To date two studies have investigated the predictive value of BNP or NT-proBNP in AS. Bergler-Klein and colleagues¹³ reported an independent prognostic value of NT-proBNP for postoperative survival in 79 symptomatic patients with severe AS. Furthermore, they found a predictive value of BNP and NT-proBNP for symptom deterioration of 43 initially asymptomatic patients with severe AS. In another study Lim et al¹⁴ described their finding of a predictive value of BNP for survival in 70 patients with severe AS. Although both studies included patients who did not undergo valve surgery and thus were treated conservatively, nothing has been reported on the predictive value of BNP or NT-proBNP in this subgroup. Thus, our data confirm these previous reports and, more importantly, they extend present knowledge. In contrast to the above mentioned studies in which only patients with severe AS were included, we also included patients with mild and moderate AS. In this cohort we obtained a predictive value for an unfavourable outcome for the entire study population. However, and this finding is new, in our study the predictive value of NT-proBNP was limited to the group of patients who were treated conservatively. This finding is of clinical interest, as our data suggest that NT-proBNP assessment provides important additional information about patients not undergoing valve replacement. From our data it can be concluded that NT-proBNP assessment improves risk stratification and may contribute to deciding on the optimal timing of valve replacement. However, this hypothesis needs to be tested in further prospective studies. Conversely, NT-proBNP value does not provide any incremental prognostic information about patients undergoing valve replacement. Therefore, NT-proBNP assessment is not of diagnostic value in this setting.

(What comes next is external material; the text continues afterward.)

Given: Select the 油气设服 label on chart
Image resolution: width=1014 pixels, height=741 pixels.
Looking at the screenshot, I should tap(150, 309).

We were able to calculate an optimised cut-off value of NT-proBNP for the prediction of an adverse outcome of 640 pg/ml. Applying this cut-off, NT-proBNP values discriminate patients at high risk. Notably, the calculated cut-off value in our study was almost identical to the cut-off value for NT-proBNP of 80 pmol/ml (or 592 pg/ml) that Bergler-Klein et al¹³ applied in their study.

Limitations

Although this study included a high number of patients relative to previously published studies, it is limited by the small number of patients in the conservatively treated group. Our study must therefore be regarded as a pilot study. Although our data suggest that NT-proBNP may contribute to deciding on the optimal timing of valve replacement, admittedly our data do not provide evidence that patients with high NT-proBNP would have benefited from valve surgery. NT-proBNP was assessed at baseline and at follow up while patients were taking standard drugs including β blocker, angiotensin-converting enzyme inhibitors and diuretics. All of these drugs are known to influence natriuretic peptide concentration and an impact of NT-proBNP in the present study has to be considered. We did not perform exercise testing in this study. Especially in asymptomatic patients with severe AS, exercise testing might have distinguished more patients with an indication for valve surgery.

Conclusion

NT-proBNP is related to severity of valvular AS and provides independent prognostic information for an adverse outcome. However, this predictive value is limited to conservatively treated patients. Thus, our data suggest that NT-proBNP assessment may be of incremental value in deciding on the optimal timing of valve replacement. In contrast, NT-proBNP assessment provides no additional prognostic information for patients undergoing valve replacement.